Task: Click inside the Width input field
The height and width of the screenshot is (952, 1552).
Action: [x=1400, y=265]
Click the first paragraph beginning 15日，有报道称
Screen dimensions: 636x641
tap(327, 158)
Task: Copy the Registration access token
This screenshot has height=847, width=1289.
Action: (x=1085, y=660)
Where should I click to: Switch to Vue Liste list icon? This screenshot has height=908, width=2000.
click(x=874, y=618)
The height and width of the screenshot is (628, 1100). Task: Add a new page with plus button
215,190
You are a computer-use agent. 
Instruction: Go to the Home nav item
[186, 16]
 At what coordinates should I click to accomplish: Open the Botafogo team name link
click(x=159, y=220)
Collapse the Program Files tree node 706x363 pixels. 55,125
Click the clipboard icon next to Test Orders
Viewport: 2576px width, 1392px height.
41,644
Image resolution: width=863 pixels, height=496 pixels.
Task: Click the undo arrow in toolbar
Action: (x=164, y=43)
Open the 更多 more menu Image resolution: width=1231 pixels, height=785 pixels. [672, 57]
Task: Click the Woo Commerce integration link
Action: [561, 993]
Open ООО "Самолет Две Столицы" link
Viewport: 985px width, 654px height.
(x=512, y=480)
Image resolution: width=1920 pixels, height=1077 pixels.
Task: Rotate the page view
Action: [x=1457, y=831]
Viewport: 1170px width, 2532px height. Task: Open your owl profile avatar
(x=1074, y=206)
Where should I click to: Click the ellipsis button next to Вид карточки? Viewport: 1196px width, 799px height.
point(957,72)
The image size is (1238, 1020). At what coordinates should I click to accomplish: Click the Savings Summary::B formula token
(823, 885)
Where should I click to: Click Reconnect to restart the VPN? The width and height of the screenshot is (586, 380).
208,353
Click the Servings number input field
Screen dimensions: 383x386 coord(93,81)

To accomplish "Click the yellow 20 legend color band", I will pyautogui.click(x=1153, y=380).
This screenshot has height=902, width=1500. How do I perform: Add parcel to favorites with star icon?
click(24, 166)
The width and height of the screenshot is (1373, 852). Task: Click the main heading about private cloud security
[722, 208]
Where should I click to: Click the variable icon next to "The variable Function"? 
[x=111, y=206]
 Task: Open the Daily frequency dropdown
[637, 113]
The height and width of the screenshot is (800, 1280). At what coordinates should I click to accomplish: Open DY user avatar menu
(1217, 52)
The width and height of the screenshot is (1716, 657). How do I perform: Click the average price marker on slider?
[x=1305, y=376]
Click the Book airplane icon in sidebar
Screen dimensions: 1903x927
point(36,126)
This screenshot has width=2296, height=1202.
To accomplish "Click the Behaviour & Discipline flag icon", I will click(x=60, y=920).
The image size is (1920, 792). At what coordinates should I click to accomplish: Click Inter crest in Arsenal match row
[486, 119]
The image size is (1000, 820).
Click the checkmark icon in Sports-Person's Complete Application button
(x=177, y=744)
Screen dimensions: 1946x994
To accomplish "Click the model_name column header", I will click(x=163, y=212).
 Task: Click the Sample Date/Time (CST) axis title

----

Repeat exactly, and only, the lines of the records above, starting with the line that contains "This screenshot has height=902, width=1500." and ending with the final line, both included.

RESPONSE AREA
This screenshot has height=902, width=1500. How do I perform: Add parcel to favorites with star icon?
click(24, 166)
The width and height of the screenshot is (1373, 852). Task: Click the main heading about private cloud security
[722, 208]
Where should I click to: Click the variable icon next to "The variable Function"? 
[x=111, y=206]
 Task: Open the Daily frequency dropdown
[637, 113]
The height and width of the screenshot is (800, 1280). At what coordinates should I click to accomplish: Open DY user avatar menu
(1217, 52)
The width and height of the screenshot is (1716, 657). How do I perform: Click the average price marker on slider?
[x=1305, y=376]
Click the Book airplane icon in sidebar
Screen dimensions: 1903x927
point(36,126)
This screenshot has width=2296, height=1202.
To accomplish "Click the Behaviour & Discipline flag icon", I will click(x=60, y=920).
The image size is (1920, 792). At what coordinates should I click to accomplish: Click Inter crest in Arsenal match row
[486, 119]
The image size is (1000, 820).
Click the checkmark icon in Sports-Person's Complete Application button
(x=177, y=744)
Screen dimensions: 1946x994
To accomplish "Click the model_name column header", I will click(x=163, y=212).
 Task: Click the Sample Date/Time (CST) axis title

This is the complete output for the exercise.